问题
I spent quite a lot of time troubleshooting an issue I had in the application I am working on. This application is a web app, exposing REST endpoints using scotty. It uses a TVar
to hold its state which is updated through STM a
actions triggered by the front-end layer.
As this application is based on event sourcing principles, any event generated by business layer after STM transactions complete is stored into an EventStore
(currently a simple flat file...). Here is the relevant code fragment:
newtype (EventStore m) => WebStateM s m a = WebStateM { runWebM :: ReaderT (TVar s) m a }
deriving (Functor,Applicative,Monad, MonadIO, MonadTrans, MonadReader (TVar s))

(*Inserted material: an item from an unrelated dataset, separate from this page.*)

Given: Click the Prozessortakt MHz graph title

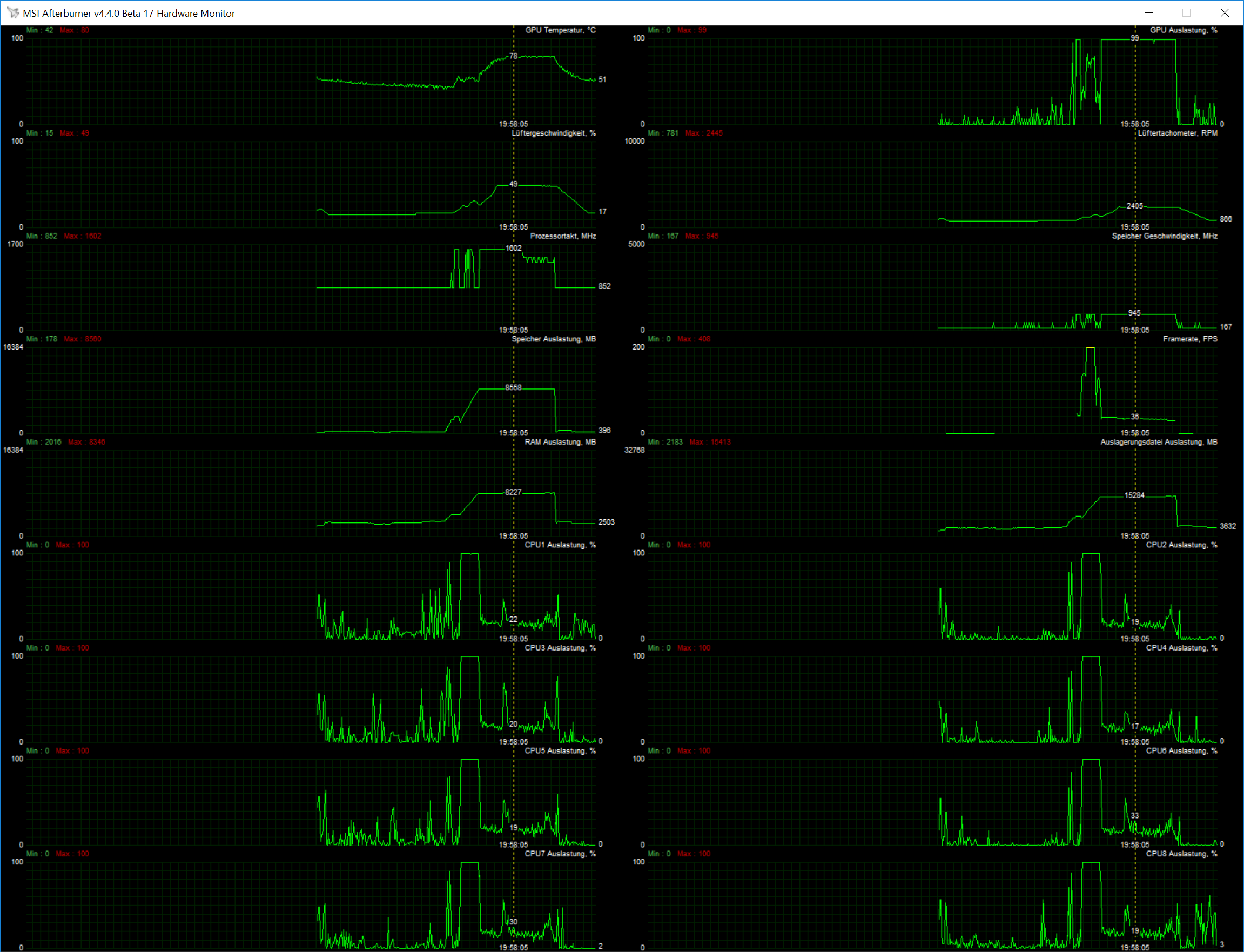Looking at the screenshot, I should tap(562, 236).
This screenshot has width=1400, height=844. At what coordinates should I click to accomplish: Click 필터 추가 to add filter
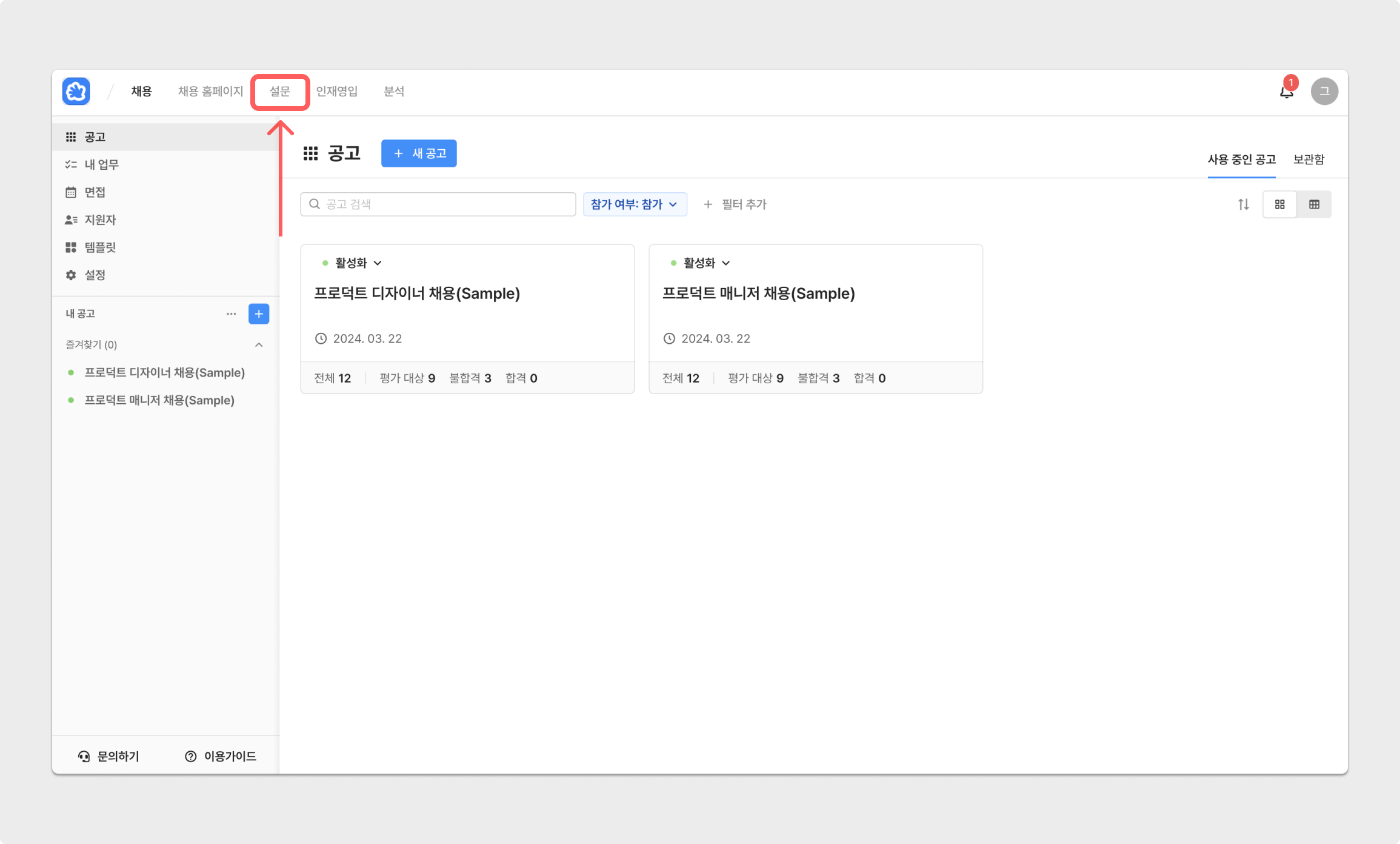click(735, 204)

applyCommand :: (EventStore m, Serializable (Event a)) =>
Command a
-> TVar s
-> WebStateM s m (Event a)
applyCommand command = \ v -> do
(e, etype :: EventType s) <- liftIO $ atomically $ actAndApply v
storeEvent e etype
return e
where
actAndApply = \ v -> do
s <- readTVar v
let view = getView s
let e = view `act` command
let bv = view `apply` e
modifyTVar' v (setView bv)
return (e, getType view)
This works perfectly, until a bug slipped in the storeEvent
function. This function is responsible for serialising the event with the appropriate type, and I made a (gross) mistake in my serialisation routine for some type which lead to an infinite loop! Then all of a sudden, my cabal test
began to hang and fail with a timeout (I use wreq as client library to test REST services). It took me a couple of hours to pin down the actual error on the server side: tests: thread blocked indefinitely in an STM transaction
. Suspecting the serialisation routine, it took me another couple of hours to nail down the culprit and fix the issue.
Although I am of course entirely responsible for the error (I should have tested more thoroughly my serialisation routine!), I found it quite misleading. I would like to understand better where this error comes from and how to prevent it. I have read Edward Yang's post on the the subject, and this mail thread but I must confess the logical chain of events leading to observing this error is not entirely clear to me.
I think I understand the thread calling applyCommand
, which is spawned by scotty, dies from some exception (stack exhausted?) launched while evaluating storeEvent
, but I do not understand how this is related to the transaction being garbage.
回答1:
The exception says that one thread tried to do a transaction, and hit retry
, which will rerun the transaction when something changes. But the thing it's waiting for changes on is no longer referenced anywhere, so the retry can never happen. And that's a bug. Basically that thread is hung now.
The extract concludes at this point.